You smoked with the ghost in the back of my head :: AOTW

Tails

Lisa Loeb and Nine Stories :: Tails (1995)
Album of the Week

The 90’s was a decade of change, of tumultuous chaos, of falling hard in love, and breaking hard in heartbreak. It was the Wild West in my heart, my guns were sometimes drawn but usually out of bullets, sometimes I masked myself as I rode off in the distance, sometimes I stood in the middle of a dust cloud ghost town in a face off of feelings, and sometimes I fell into the arms of a saloon boy, or girl. I rode off into the sunset once or twice. I became someone’s ex, someone’s wife, someone’s true love, someone’s heartache, and someone’s mother. In it all, though, I never could quite figure out who I was.

Every album I owned during that decade is welded onto my soul. The songs, even with years between last listens, have left such a mark on me that playing them again can leave me breathless, and at times, bring me to tears. They play like musical tattoos, permanent pieces of who I once was, and who I am still. They are the part of my life soundtrack that would fill volumes of a book series, and require a seven season television contact. Most days I feel so far away from the girl I was then, other days though, and on nights like tonight, it seems like just yesterday. It is then, in that fueled up look back, that I long to slip on my crushed velvet leggings, throw on a baby doll dress and a flannel, tie up a pair of docks, and dance around my living room.
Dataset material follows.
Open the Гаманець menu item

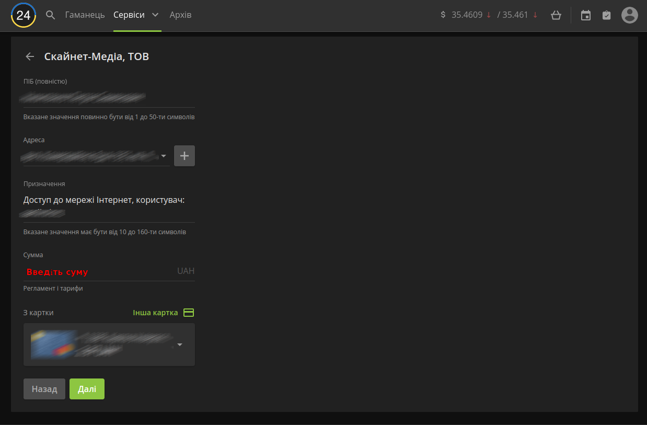pyautogui.click(x=85, y=15)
Tails is on the running roster of look back and let the emotions hit me hard list. There is no song that does not pull a punch or bring back a memory, or a string of them. Albums like this one are more powerful to me then photograph albums, but then again, I have always been moved more by things heard than seen.

Most people know Lisa’s big hit Stay, featured in 90’s favorite film Reality Bites, and accompanied by a hard to forget video of Lisa in an empty New York apartment, wearing a black baby doll dress that looks just like the one I have hanging in my closet still, the one I have had since this album was new. Stay was never my favorite on the album, though I still have affection for the song, and I will admit it is one hell of a memorable last album track.

Stay

 Do You Sleep? holds the title of my favorite on the album, a song that expresses the whirling dervish confusion of being in love, and falling out (or being pushed) out of love. There is sadness there, there is loss, and there is anger, too. I felt like this song at certain times in the mid-90’s, so much so that listening now I feel the hair on my arms stand up and my eyes sting with the threat of tears, and the weight of memories.

Do You Sleep?

My first husband always smelled like Sandalwood. He used to buy it from this vendor that would drag her wares out on the weekends, lay them out on a blanket in the back alley behind our apartment. She wore her hair in long and winding braids and smelled of Sandalwood, too. She was one of the many who slept with him when I was off at work, but they both smelled so similar that I did not recognize it as quickly as I did the others. All the others added scents to our bed sheets and his clothing that were unfamiliar, and unwanted. When I first met him I loved the smell of him. It would linger on my own clothes for hours after we had been with each other and I would often breathe it in before I let my eyes flutter and fall into sleep. Sandalwood, the song, will always remind me of him, and consequently, of her, and all the others.

Sandalwood

Do you have a favorite song off of Tails, or a memory that one of the songs off of Tails helps to unwind?